START INPUT DATA

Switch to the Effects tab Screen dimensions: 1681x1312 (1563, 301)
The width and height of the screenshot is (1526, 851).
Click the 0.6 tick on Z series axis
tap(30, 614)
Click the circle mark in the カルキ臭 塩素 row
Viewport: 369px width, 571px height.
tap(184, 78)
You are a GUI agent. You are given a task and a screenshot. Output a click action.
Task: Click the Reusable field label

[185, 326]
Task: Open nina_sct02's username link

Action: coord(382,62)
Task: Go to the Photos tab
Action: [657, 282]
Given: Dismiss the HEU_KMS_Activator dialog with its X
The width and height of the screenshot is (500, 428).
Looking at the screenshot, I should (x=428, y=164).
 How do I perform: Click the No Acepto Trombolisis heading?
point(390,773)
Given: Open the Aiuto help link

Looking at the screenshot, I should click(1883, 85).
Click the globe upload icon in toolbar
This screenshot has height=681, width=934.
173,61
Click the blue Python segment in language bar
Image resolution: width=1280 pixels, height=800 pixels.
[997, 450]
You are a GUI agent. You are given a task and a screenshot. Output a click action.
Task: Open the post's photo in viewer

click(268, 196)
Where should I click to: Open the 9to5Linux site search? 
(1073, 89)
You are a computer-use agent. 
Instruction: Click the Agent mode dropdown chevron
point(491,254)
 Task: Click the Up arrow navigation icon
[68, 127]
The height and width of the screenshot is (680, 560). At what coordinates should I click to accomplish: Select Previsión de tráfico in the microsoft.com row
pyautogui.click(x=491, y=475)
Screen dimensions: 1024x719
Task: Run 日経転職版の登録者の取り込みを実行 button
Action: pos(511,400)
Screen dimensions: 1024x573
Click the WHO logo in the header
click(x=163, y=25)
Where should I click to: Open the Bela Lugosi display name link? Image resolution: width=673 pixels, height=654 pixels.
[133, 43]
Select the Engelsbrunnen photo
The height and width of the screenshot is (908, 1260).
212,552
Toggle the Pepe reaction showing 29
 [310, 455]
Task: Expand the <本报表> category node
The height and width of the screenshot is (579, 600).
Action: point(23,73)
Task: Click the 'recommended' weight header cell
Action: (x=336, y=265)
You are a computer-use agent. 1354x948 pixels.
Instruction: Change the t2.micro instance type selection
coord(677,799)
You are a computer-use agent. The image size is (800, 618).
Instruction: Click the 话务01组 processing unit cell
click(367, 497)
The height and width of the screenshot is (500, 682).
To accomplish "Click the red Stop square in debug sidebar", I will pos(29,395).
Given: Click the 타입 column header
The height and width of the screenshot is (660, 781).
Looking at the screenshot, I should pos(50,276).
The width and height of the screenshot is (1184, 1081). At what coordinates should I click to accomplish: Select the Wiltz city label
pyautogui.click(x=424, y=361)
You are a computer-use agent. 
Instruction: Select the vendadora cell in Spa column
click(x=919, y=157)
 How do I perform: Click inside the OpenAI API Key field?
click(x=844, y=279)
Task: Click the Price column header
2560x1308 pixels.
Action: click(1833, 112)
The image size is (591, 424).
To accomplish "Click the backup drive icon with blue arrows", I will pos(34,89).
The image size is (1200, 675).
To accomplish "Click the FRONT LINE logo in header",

END INPUT DATA

* TASK ITEM
In the material above, transcribe exactly the lines beginning at the one with "The width and height of the screenshot is (1184, 1081)." and ending at the one with "Task: Click the Price column header", both included.

* REPLY
The width and height of the screenshot is (1184, 1081). At what coordinates should I click to accomplish: Select the Wiltz city label
pyautogui.click(x=424, y=361)
You are a computer-use agent. 
Instruction: Select the vendadora cell in Spa column
click(x=919, y=157)
 How do I perform: Click inside the OpenAI API Key field?
click(x=844, y=279)
Task: Click the Price column header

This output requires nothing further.